The challenge to post at least 3500 words every Friday kept me focused, and my story soon took flight as my characters made surprising choices and performed unanticipated actions. Events turned in new directions without my being aware of planning them.  It became a delightful magical ride that I eagerly embarked upon each Monday and Tuesday… my regular days off work.  I learned new tricks to just write without stopping to edit or even to think very much about what I would write next.  I just sat down at my keyboard and let the story write itself.

Now, with this draft finished, I will begin the process of editing and re-working the story for publication.  This, too, I will do with the support of an on-going writing forum at the same online venue.  New material is to be submitted every Friday.  We give feedback to other writers and get some from them.

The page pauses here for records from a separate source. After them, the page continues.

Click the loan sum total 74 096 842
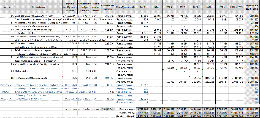260x118 pixels. click(108, 109)
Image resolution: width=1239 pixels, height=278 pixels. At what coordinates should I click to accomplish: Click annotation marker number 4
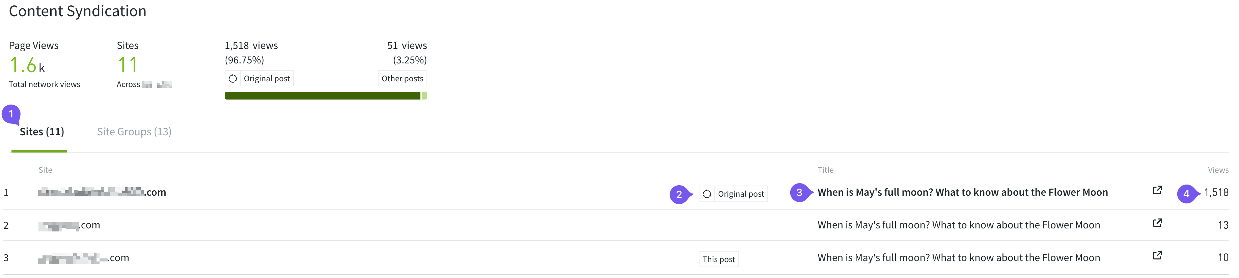(x=1187, y=194)
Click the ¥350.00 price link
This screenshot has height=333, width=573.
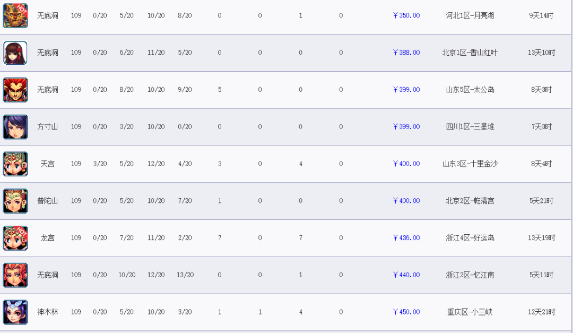point(406,15)
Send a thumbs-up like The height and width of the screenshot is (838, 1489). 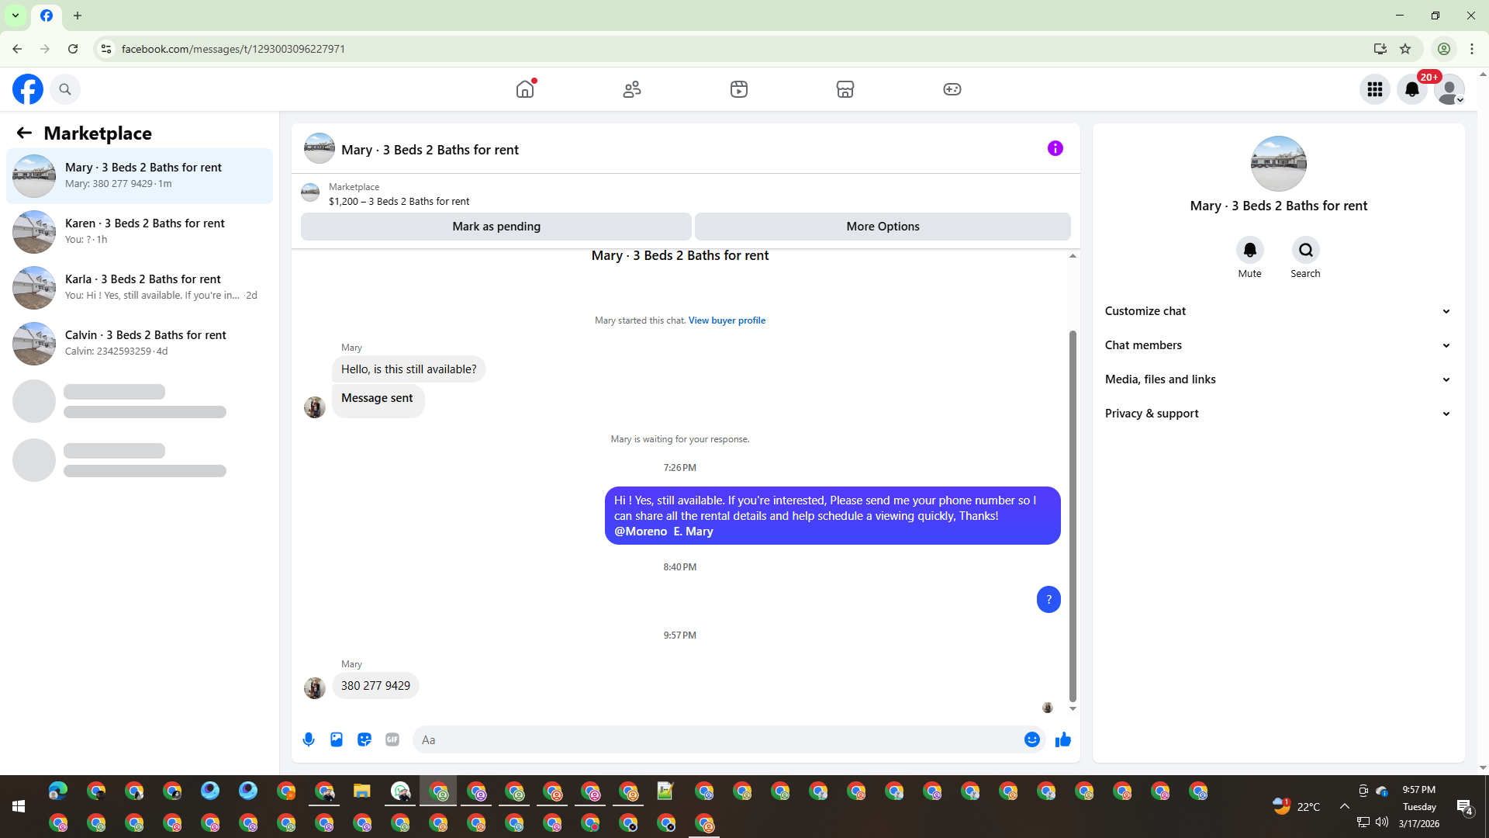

The story I have written is a fantastical tale based on legends of the Amazons of ancient Anatolia__ women of power who fought to protect their land from encroaching patriarchal takeover around the third millennium BC.  It is something of a “Wonder-Woman” saga and a “coming of age” tale of one young woman’s struggles as she grows into her destiny to become the High Priestess of her tribe.

It is difficult for me to talk about the fiction I write.  A story has so many nuances and implications, impossible to explain without reading it.   Plot points and thematic turns in a tale cannot easily be described out of context.  It becomes futile to attempt an explanation in a few brief sentences.   At the least, it is awkward to explain dramatic themes with the words of common discourse.  Help! I need a publicist!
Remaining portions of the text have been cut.